Brano dell'esercizio:
Questa settimana concludiamo la nostra ricostruzione storica sulla presenza delle norme di carattere igienico-sanitario nella scuola di cento anni fa andando a vedere come sia stato affrontato un tema molto delicato: quello dell’uso di alcolici, anche in giovane età.
Partiamo da una premessa: in varie zone d’Italia, e soprattutto nelle campagne, era diffusa la credenza che un modesto consumo di vino non fosse nocivo e anzi potesse sostituire la colazione. A riprova di quanto radicata fosse questa convinzione, sono sufficienti i dati di un’inchiesta condotta nelle scuole elementari di Vicenza nel 1925, dalla quale risultò che si dichiaravano astemi 519 alunni su 4.526, vale a dire solamente l’11,46%.

Dati da analizzare:
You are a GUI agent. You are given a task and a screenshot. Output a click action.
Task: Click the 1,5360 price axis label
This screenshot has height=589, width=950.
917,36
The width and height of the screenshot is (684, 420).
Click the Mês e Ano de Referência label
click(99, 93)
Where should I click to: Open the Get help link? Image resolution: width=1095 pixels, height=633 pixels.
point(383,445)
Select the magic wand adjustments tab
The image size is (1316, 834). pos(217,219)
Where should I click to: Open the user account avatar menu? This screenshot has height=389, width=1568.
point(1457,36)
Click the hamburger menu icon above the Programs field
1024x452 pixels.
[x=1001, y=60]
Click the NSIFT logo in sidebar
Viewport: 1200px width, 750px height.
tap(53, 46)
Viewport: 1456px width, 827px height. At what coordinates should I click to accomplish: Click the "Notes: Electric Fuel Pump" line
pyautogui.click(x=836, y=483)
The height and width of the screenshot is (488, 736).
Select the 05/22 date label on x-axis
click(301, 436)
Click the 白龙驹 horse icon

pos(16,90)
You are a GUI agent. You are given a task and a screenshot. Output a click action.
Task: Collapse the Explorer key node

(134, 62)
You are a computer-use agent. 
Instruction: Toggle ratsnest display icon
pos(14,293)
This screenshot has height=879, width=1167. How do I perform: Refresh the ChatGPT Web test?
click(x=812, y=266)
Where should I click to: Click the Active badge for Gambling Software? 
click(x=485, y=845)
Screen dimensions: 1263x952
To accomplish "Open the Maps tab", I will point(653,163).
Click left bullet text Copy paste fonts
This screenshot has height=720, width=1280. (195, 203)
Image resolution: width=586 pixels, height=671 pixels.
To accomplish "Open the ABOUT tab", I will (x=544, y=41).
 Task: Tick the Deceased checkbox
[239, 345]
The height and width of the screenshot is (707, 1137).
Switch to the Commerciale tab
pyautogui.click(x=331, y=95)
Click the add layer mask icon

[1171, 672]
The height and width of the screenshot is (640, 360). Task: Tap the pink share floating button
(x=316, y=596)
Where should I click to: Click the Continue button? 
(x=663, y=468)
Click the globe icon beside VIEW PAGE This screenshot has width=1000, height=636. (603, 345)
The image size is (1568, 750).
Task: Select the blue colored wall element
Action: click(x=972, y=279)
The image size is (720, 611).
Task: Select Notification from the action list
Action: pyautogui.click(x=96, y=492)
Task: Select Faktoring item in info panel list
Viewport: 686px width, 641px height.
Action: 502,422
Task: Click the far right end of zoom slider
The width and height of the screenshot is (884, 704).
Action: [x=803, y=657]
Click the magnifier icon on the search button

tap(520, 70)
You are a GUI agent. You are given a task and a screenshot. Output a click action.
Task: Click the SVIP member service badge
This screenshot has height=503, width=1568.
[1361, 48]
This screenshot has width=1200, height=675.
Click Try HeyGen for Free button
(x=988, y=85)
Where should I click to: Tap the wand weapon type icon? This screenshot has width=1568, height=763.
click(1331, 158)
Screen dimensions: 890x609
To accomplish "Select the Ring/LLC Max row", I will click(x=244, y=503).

Consegna dell'esercizio:
Prosegui il brano sul consumo di alcolici nella scuola di cento anni fa, riprendendo subito dopo la frase finale riportata.

Risultato:
Del resto, i testi scolastici pubblicati all’inizio del Novecento mantenevano ancora una certa ambiguità in tema di tolleranza alcolica. In un manualetto compilato da Anna Vertua Gentile, autrice molto nota al tempo, si legge che «la bevanda migliore è l’acqua, quando è pura. Si fa anche uso di vino, latte, birra e caffè. Il vino, a berne poco, è nutriente e giova alla salute. […] Anche la birra è bevanda sana». L’unica avvertenza riguarda le bevande «fabbricate con lo spirito di vino, perché nuocciono assai alla salute, abbruttiscono e perfino accorciano la vita».
Il testo prosegue condannando l’abuso di sostanze alcoliche e, soprattutto, il consumo, anche moderato, di liquori, pur ammettendo delle eccezioni: «non se ne deve usare che in rari casi, come di medicine, per rianimare le forze, o per combattere un clima troppo rigido, freddo, o nebbioso». Infine, mantiene un’ambivalenza di fondo per quanto riguarda l’età infantile: «ai bambini non bisogna assolutamente dar vino prima dei tre anni; e dopo si deve darne solo in piccole quantità e allungato con acqua».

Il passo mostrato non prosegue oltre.